Contemplate the Self abiding in the heart-locus (subtle seat). Not as an object but as the presence that illumines interior experience. Rest attention there, watch thoughts arise and dissolve; do not chase them.



7. Two-vision balancing

Maintain inner (witness) vision while the outer sense-vision continues. Over time the witness becomes primary and senses are seen as instruments.

7 — Practical cautions, pedagogical points from the class

You cannot force the Self to be an object; repeated attempts to “show” will only reinforce objectification. The teacher’s method is to make the student the witness by training attention inward.

The “seeing” must change: do not expect the Self to appear like a new sensory thing. It is recognized by its difference — immobility, self-presence, non-obstructed illumination.

The practice is not mere theory: it is an experiential training — withdraw the senses, steady the mind, abide as witness.
8 — Short list of canonical scriptural pointers (Transliterated + meaning)

(Useful for study references; these are the Upanishadic/Gītā lines that echo the teaching)

1. Tat tvam asi. — “That Thou Art.” (Chāndogya Upaniṣad)


2. Aham brahmāsmi. — “I am Brahman.” (Bṛhadāraṇyaka / other Upanishads)


3. Satyam jñānam anantam brahma. — “Brahman is truth, knowledge, infinite.” (Taittiriya)


4. Neti neti. — “Not this, not this.” (A method—negation—used repeatedly in many Upanishads.)


5. na jāyate mriyate vā kadācin — “The Self is never born, nor does it ever die.” (Bhagavad Gītā 2.20)


6. kṣetrajña-kṣetra vivekah — Inquiry into the field and knower of the field (BG 13 — distinction between the body/field and the knower).
9 — A few clear metaphors & mnemonics from the class (to help the student)

Car & driver: The body/mind are the car and driver; the Self is the unmoving one who allows the car to function.

Mirror & reflections: The phenomena are reflections; the Self is the mirror’s capacity—present everywhere, but not a reflection.

Silk cloth analogy (mind as a silk cloth): You pull the cloth back from every object (name & form) to reveal the cloth’s substratum; likewise pull sense-attention back to reveal the witness.
10 — Short daily practice routine (10–30 minutes)

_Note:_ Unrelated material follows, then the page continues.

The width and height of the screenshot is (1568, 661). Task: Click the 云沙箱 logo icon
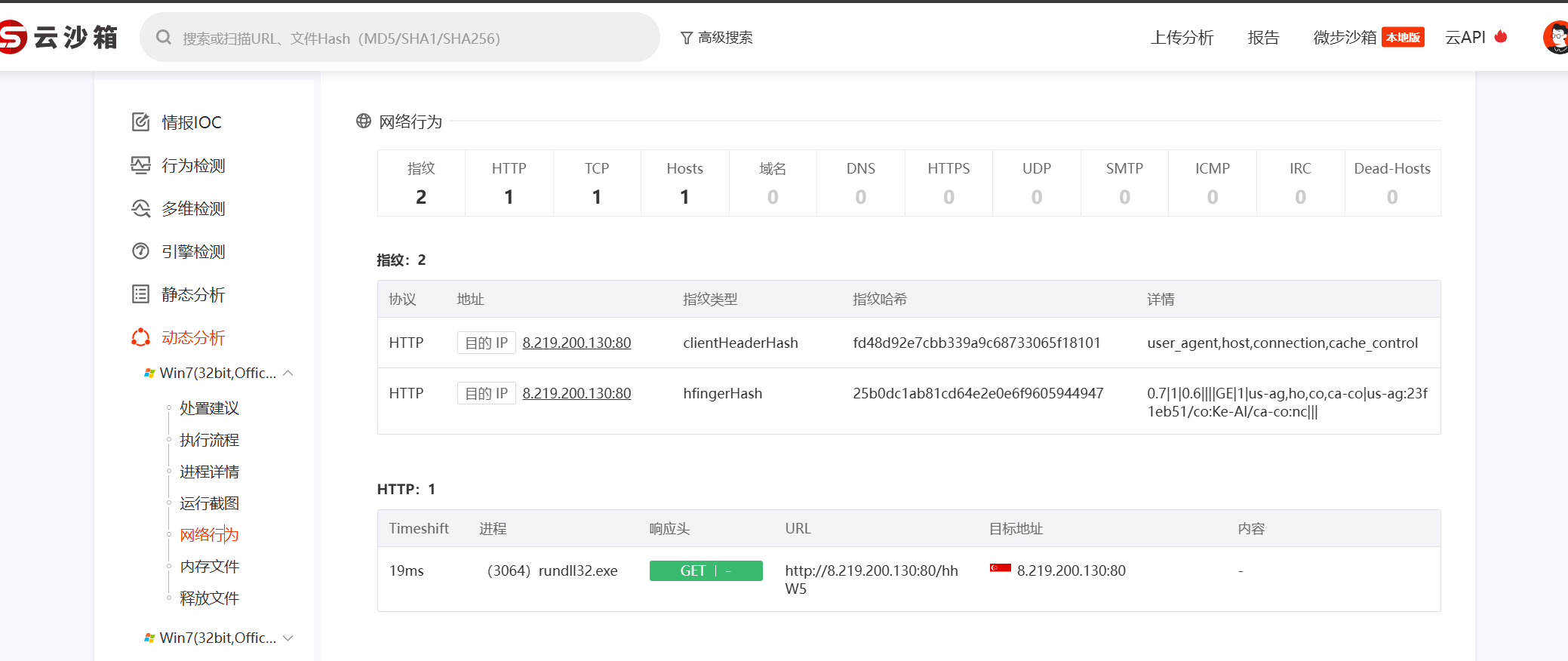(x=13, y=37)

1. 5 minutes: settle, observe breath — do not control, just notice (pratyāhāra in seed).


2. 10 minutes: Self-inquiry — repeatedly ask: “Who is aware now?” Whenever a thought arises, return to the awareness that notices the thought. (Nididhyāsana)


3. 5–10 minutes: rest as witness in the heart-locus; watch sensations, do not identify.

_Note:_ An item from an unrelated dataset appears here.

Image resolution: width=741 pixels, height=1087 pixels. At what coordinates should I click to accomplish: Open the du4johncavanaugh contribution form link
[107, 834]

4. Short journaling: note shifts: did the mind withdraw? How present did the witness feel?
11 — How to read the Yājñavalkya dialogue now (study tips)

Don’t try to translate the teacher’s refusal to “show” into hostility. It’s pedagogical: the teacher forces the student to turn inward—only then does the Self disclose itself.

When the text speaks of “not being able to show the sky/ātman,” remember: the sky/ātman is recognized by its everywhere-presence and changelessness, not by looking at a part of it.

Read Śaṅkara’s bhāṣya commentary on Brihadāraṇyaka for the classical Advaita exposition (especially on the witness doctrine, neti-neti, and māyā/avidyā).
12 — Closing summary (one-line essentials)

What the Guru wants you to see: You are not body, breath, mind, nor doer — you are the changeless witness (ātman).

How to realize it: Turn the instrument of attention inward; withdraw senses and thought; abide as the silent Witness using śravaṇa–manana–nididhyāsana and self-inquiry until the “I” that remains is known as Sat.